[meteorite-list] ESA Scientists Capture The Lion's Offspring Down Under

From: Ron Baalke <baalke_at_meteoritecentral.com>
Date: Thu Apr 22 09:47:14 2004
Message-ID: <200111282233.OAA09731_at_zagami.jpl.nasa.gov>

ESA Science News


Dr. Detlef Koschny
ESTEC, Noordwijk, Netherlands
Tel: +31-71-565-4828
Email: detlef.koschny_at_esa.int

28 November 2001

ESA scientists capture the Lion's offspring Down Under

After an eventful trip to the other side of the world, ESA's intrepid
scientists have returned with a treasure trove of data about the 2001
Leonid meteor shower.

>From their remote encampment in the Australian outback, the four-man
team from the European Space Research and Technology Centre in the
Netherlands successfully observed many thousands of shooting stars
while carrying out some groundbreaking trials of new scientific

Team leader Detlef Koschny and colleague Roland Trautner happily
recounted their successful campaign to capture the Lion's offspring.

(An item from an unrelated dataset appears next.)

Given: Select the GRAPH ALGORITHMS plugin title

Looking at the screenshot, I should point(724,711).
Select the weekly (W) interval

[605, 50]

Question: Were you able to see the Leonids as you had hoped?

Koschny: We were rather nervous because the night of the predicted
maximum was cloudy -- the first cloudy night we had in Australia --
but, fortunately, the clouds went away and we had three hours of
beautiful Leonids. We saw the first Leonid fireballs through holes in
the clouds -- this led to quite spectacular views, since the clouds
were black and basically invisible (an unknown experience to a European
observer, where there are always lights to illuminate the clouds).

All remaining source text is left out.